● **Your goal**:
Every entry below is to be copied exactly as written.
+++ Given entries +++
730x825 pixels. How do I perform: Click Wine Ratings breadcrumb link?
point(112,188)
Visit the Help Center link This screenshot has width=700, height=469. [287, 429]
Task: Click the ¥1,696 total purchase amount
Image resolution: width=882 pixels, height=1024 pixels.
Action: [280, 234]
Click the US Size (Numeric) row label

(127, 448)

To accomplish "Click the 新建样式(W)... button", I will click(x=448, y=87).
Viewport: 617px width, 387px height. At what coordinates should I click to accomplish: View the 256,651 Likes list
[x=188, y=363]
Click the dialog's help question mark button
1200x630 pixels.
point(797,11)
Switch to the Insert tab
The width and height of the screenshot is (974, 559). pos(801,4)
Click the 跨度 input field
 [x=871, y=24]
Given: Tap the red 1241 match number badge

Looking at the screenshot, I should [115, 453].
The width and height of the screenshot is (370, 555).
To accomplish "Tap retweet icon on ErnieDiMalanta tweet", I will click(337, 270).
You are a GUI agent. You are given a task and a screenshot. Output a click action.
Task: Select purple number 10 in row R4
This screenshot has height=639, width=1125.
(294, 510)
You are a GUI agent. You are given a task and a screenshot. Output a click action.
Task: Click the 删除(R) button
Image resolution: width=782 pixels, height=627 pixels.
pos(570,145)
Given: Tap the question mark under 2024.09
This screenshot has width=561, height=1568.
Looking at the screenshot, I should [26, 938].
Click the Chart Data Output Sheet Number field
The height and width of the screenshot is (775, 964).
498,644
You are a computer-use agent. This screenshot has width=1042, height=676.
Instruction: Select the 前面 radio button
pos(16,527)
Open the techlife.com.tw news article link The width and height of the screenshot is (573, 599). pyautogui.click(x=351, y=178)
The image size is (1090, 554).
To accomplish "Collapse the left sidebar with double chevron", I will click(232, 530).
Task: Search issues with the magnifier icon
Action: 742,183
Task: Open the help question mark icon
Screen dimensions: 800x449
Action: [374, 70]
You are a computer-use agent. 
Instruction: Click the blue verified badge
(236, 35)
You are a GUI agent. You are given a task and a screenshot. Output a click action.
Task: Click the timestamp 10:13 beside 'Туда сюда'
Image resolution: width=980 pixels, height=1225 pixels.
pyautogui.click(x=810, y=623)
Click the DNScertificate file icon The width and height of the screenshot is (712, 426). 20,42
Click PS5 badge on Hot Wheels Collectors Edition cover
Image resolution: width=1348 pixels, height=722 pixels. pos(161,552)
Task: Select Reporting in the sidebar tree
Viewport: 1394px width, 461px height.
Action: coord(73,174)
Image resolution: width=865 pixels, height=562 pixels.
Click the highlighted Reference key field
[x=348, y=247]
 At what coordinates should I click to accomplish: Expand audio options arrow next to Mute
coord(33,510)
+++
● **Task answer**:
730x825 pixels. How do I perform: Click Wine Ratings breadcrumb link?
point(112,188)
Visit the Help Center link This screenshot has width=700, height=469. [287, 429]
Task: Click the ¥1,696 total purchase amount
Image resolution: width=882 pixels, height=1024 pixels.
Action: [280, 234]
Click the US Size (Numeric) row label

(127, 448)

To accomplish "Click the 新建样式(W)... button", I will click(x=448, y=87).
Viewport: 617px width, 387px height. At what coordinates should I click to accomplish: View the 256,651 Likes list
[x=188, y=363]
Click the dialog's help question mark button
1200x630 pixels.
point(797,11)
Switch to the Insert tab
The width and height of the screenshot is (974, 559). pos(801,4)
Click the 跨度 input field
 [x=871, y=24]
Given: Tap the red 1241 match number badge

Looking at the screenshot, I should [115, 453].
The width and height of the screenshot is (370, 555).
To accomplish "Tap retweet icon on ErnieDiMalanta tweet", I will click(337, 270).
You are a GUI agent. You are given a task and a screenshot. Output a click action.
Task: Select purple number 10 in row R4
This screenshot has height=639, width=1125.
(294, 510)
You are a GUI agent. You are given a task and a screenshot. Output a click action.
Task: Click the 删除(R) button
Image resolution: width=782 pixels, height=627 pixels.
pos(570,145)
Given: Tap the question mark under 2024.09
This screenshot has width=561, height=1568.
Looking at the screenshot, I should [26, 938].
Click the Chart Data Output Sheet Number field
The height and width of the screenshot is (775, 964).
498,644
You are a computer-use agent. This screenshot has width=1042, height=676.
Instruction: Select the 前面 radio button
pos(16,527)
Open the techlife.com.tw news article link The width and height of the screenshot is (573, 599). pyautogui.click(x=351, y=178)
The image size is (1090, 554).
To accomplish "Collapse the left sidebar with double chevron", I will click(232, 530).
Task: Search issues with the magnifier icon
Action: 742,183
Task: Open the help question mark icon
Screen dimensions: 800x449
Action: [374, 70]
You are a computer-use agent. 
Instruction: Click the blue verified badge
(236, 35)
You are a GUI agent. You are given a task and a screenshot. Output a click action.
Task: Click the timestamp 10:13 beside 'Туда сюда'
Image resolution: width=980 pixels, height=1225 pixels.
pyautogui.click(x=810, y=623)
Click the DNScertificate file icon The width and height of the screenshot is (712, 426). 20,42
Click PS5 badge on Hot Wheels Collectors Edition cover
Image resolution: width=1348 pixels, height=722 pixels. pos(161,552)
Task: Select Reporting in the sidebar tree
Viewport: 1394px width, 461px height.
Action: coord(73,174)
Image resolution: width=865 pixels, height=562 pixels.
Click the highlighted Reference key field
[x=348, y=247]
 At what coordinates should I click to accomplish: Expand audio options arrow next to Mute
coord(33,510)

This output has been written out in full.